* [PROBLEM TO SOLVE]: Please copy every line from the following entries in which the word "Russian" appears.

* [DATA FOR THIS EXERCISE]:
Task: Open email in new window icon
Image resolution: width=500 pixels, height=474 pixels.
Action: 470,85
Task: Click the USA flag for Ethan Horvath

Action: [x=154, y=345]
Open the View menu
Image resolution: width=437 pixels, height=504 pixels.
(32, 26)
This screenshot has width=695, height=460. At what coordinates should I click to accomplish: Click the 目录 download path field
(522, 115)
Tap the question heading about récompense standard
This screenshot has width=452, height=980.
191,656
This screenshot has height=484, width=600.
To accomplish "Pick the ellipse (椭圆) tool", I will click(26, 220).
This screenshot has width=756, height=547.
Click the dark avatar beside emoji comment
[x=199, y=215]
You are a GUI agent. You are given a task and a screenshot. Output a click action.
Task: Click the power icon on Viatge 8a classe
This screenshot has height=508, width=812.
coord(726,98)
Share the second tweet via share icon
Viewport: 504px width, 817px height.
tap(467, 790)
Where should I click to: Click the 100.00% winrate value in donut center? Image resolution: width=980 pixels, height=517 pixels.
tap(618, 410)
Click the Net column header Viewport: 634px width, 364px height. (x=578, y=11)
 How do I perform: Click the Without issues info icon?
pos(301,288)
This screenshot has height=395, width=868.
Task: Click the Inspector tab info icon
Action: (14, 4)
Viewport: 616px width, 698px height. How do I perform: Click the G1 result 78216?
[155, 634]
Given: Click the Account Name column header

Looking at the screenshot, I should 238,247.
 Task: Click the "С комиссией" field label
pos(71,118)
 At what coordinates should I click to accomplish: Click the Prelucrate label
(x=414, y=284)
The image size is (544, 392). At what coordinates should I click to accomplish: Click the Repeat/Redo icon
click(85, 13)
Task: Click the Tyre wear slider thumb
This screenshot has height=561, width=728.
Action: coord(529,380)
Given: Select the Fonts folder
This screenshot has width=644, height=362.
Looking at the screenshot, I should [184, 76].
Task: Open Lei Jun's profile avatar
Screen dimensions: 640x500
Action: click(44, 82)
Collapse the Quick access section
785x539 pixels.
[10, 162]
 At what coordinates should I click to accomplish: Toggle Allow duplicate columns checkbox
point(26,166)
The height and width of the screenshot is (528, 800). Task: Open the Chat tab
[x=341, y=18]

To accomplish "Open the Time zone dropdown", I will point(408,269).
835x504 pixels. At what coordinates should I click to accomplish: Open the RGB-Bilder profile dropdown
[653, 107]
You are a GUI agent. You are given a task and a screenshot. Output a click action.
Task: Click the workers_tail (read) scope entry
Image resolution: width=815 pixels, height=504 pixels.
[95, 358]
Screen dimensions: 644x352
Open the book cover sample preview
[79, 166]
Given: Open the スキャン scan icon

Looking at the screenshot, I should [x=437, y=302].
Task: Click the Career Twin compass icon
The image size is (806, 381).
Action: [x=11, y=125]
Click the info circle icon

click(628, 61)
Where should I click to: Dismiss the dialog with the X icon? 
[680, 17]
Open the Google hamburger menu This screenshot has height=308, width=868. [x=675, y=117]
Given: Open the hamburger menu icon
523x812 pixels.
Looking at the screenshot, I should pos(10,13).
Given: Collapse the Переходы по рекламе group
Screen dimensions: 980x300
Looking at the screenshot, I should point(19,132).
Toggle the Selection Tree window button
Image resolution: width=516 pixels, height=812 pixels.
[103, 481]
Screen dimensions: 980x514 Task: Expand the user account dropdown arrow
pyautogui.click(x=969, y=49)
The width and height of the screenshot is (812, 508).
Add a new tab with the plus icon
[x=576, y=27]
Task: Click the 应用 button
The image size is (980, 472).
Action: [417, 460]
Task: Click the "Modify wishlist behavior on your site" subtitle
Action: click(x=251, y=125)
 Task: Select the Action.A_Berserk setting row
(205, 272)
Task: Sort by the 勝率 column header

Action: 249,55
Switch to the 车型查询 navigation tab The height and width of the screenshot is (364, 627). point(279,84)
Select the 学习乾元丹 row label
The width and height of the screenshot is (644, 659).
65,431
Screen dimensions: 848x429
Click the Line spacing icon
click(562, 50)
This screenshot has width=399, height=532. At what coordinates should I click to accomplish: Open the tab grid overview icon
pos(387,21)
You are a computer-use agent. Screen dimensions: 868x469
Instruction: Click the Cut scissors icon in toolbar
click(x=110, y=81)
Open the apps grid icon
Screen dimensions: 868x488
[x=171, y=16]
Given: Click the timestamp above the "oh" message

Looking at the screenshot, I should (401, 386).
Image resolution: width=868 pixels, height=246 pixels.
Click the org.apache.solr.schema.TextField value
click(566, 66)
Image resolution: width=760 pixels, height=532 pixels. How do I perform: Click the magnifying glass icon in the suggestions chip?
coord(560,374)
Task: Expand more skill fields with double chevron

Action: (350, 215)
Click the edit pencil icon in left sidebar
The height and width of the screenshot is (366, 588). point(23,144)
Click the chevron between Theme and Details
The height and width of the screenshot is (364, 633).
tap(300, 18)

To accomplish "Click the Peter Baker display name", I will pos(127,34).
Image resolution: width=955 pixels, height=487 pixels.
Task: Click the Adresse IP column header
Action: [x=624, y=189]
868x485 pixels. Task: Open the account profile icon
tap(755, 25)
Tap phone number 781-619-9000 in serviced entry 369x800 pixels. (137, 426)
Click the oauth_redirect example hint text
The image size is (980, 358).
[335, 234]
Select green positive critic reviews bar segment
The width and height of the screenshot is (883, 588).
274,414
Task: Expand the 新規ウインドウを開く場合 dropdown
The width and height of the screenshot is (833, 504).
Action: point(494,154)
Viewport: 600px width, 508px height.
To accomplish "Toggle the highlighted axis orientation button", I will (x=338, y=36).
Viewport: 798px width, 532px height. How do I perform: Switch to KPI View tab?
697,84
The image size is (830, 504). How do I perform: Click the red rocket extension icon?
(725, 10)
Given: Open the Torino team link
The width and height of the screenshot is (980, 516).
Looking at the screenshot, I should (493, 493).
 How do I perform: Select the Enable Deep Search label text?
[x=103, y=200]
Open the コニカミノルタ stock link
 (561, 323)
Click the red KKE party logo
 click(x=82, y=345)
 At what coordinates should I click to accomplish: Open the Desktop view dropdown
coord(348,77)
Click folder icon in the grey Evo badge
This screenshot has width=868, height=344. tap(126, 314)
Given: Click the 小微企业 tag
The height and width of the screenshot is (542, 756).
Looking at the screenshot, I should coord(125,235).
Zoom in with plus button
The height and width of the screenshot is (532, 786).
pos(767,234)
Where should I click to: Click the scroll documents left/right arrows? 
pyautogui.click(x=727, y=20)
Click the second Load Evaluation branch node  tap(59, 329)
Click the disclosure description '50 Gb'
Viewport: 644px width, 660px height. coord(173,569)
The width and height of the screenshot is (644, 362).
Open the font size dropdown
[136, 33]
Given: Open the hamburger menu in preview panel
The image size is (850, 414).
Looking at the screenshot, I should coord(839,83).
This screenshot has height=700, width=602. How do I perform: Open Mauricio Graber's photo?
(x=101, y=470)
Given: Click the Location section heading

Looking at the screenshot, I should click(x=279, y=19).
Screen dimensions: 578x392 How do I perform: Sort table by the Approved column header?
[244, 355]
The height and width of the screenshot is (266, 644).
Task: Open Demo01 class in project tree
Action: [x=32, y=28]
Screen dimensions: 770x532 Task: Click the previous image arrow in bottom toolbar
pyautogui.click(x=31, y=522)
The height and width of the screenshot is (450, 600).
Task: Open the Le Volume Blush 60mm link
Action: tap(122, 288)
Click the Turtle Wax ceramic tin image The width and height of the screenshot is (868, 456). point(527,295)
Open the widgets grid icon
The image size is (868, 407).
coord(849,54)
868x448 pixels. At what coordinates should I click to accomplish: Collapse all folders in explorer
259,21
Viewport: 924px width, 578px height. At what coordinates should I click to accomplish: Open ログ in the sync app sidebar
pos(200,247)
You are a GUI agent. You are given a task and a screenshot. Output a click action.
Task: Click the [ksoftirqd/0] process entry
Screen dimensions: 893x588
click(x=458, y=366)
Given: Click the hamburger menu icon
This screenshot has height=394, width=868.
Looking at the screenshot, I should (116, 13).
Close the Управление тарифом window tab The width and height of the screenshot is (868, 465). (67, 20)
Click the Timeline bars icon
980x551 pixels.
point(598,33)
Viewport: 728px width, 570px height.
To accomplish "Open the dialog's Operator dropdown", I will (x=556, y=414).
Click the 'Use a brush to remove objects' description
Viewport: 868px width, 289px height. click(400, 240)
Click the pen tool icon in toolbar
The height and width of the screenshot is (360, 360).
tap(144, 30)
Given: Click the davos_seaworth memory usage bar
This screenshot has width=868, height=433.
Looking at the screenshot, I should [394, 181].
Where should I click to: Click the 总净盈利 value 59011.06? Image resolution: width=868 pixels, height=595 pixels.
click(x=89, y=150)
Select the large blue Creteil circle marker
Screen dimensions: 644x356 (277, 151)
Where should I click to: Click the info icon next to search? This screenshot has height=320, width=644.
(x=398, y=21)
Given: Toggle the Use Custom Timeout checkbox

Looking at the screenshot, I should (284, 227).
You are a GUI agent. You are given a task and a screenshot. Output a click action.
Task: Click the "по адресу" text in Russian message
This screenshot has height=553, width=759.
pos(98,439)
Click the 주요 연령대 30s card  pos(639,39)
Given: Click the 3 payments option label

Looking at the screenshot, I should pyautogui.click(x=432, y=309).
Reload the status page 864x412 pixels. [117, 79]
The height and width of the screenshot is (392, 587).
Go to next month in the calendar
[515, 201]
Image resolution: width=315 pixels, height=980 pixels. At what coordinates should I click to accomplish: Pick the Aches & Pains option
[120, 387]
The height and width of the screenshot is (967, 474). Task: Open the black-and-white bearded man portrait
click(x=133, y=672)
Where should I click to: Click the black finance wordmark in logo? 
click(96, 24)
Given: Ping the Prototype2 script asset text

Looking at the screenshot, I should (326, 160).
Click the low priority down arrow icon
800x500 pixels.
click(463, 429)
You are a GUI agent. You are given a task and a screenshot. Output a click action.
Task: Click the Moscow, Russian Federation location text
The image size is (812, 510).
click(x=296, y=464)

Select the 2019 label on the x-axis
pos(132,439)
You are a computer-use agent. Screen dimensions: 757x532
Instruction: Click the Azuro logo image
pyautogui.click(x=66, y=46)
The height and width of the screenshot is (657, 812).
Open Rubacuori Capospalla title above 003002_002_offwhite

* [EXERCISE SOLUTION]:
Task: Click the "по адресу" text in Russian message
Task: Click the Moscow, Russian Federation location text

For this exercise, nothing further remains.